Operationalizing MISP Threat Feeds

Note: This skill covers a defensive threat-intelligence platform. Handle ingested intelligence according to its Traffic Light Protocol (TLP) marking and your sharing agreements. Treat ingested IOCs as potentially sensitive.

Overview

MISP (Malware Information Sharing Platform) is the de-facto open-source threat-intelligence platform for storing, correlating, and sharing structured indicators (IOCs), events, galaxies (threat-actor/technique knowledge), and objects. Running a MISP instance is only the first step; the value comes from operationalizing it — curating high-quality feeds, suppressing false positives with warninglists, and pushing the resulting IOCs into detection tooling so intelligence actually drives blocking and alerting.

A feed in MISP is a remote source (another MISP, a CSV/freetext list, or a structured collection) that you enable and optionally cache. Caching pulls the feed's IOCs into the instance's Redis-backed cache so values can be correlated and looked up in real time (e.g., a SIEM asking "have you seen this domain?") without importing every event.
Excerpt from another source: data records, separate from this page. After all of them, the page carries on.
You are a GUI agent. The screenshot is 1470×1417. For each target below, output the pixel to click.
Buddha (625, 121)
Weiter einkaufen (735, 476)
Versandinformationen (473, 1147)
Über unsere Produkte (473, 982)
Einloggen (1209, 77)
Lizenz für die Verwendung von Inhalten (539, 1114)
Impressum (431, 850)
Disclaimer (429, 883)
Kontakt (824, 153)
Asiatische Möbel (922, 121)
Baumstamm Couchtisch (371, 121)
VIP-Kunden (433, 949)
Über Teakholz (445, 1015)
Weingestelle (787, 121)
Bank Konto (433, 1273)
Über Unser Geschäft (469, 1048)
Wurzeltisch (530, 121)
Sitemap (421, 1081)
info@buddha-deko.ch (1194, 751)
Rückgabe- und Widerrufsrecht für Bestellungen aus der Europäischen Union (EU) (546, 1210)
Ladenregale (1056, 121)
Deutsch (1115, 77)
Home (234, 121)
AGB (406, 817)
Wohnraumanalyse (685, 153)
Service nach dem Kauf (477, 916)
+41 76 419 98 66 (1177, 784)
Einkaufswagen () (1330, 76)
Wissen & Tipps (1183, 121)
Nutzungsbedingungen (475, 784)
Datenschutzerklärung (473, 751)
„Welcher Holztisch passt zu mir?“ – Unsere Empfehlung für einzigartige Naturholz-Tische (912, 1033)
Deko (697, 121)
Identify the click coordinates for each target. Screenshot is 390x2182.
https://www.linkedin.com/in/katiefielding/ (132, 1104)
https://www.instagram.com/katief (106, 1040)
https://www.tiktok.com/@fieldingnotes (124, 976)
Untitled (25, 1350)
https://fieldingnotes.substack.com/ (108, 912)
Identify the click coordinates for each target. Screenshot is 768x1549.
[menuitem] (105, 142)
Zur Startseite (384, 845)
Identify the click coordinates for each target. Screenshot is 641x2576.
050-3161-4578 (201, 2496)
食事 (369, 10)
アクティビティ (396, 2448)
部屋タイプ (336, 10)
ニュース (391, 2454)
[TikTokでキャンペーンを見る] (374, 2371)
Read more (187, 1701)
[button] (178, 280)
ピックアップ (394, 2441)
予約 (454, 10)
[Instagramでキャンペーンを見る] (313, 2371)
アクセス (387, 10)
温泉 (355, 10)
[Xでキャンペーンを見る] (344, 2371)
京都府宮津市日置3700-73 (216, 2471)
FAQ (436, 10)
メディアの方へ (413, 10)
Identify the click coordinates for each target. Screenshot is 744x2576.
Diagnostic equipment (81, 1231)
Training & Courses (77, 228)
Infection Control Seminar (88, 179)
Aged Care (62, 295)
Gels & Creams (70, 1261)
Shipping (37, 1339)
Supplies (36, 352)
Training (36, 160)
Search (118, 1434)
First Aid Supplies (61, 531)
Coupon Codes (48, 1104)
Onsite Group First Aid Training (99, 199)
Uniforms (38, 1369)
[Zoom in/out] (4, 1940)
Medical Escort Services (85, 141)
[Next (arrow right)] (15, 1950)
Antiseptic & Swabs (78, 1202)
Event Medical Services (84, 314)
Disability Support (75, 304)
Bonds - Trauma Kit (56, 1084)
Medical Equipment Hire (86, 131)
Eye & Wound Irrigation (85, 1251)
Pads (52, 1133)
Curation matters: enabling every public feed produces noise and false positives, so you select reputable feeds (CIRCL OSINT, abuse.ch, Feodo Tracker, etc.), apply warninglists (known-good ranges like RFC1918, Alexa/Tranco top sites, public DNS resolvers) to flag non-actionable indicators, and use taxonomies/tags (TLP, confidence) to scope what gets exported.

The detection-engineering payoff comes from MISP's export formats and PyMISP. MISP can render matching attributes directly as Suricata and Snort rules via the REST API, and PyMISP lets you script extraction of fresh IOCs to generate Sigma rules and Wazuh CDB lists / rules on a schedule. This skill walks the full lifecycle: feed enablement and caching, warninglist-based FP reduction, PyMISP-driven search, and automated generation of Suricata, Sigma, and Wazuh detections.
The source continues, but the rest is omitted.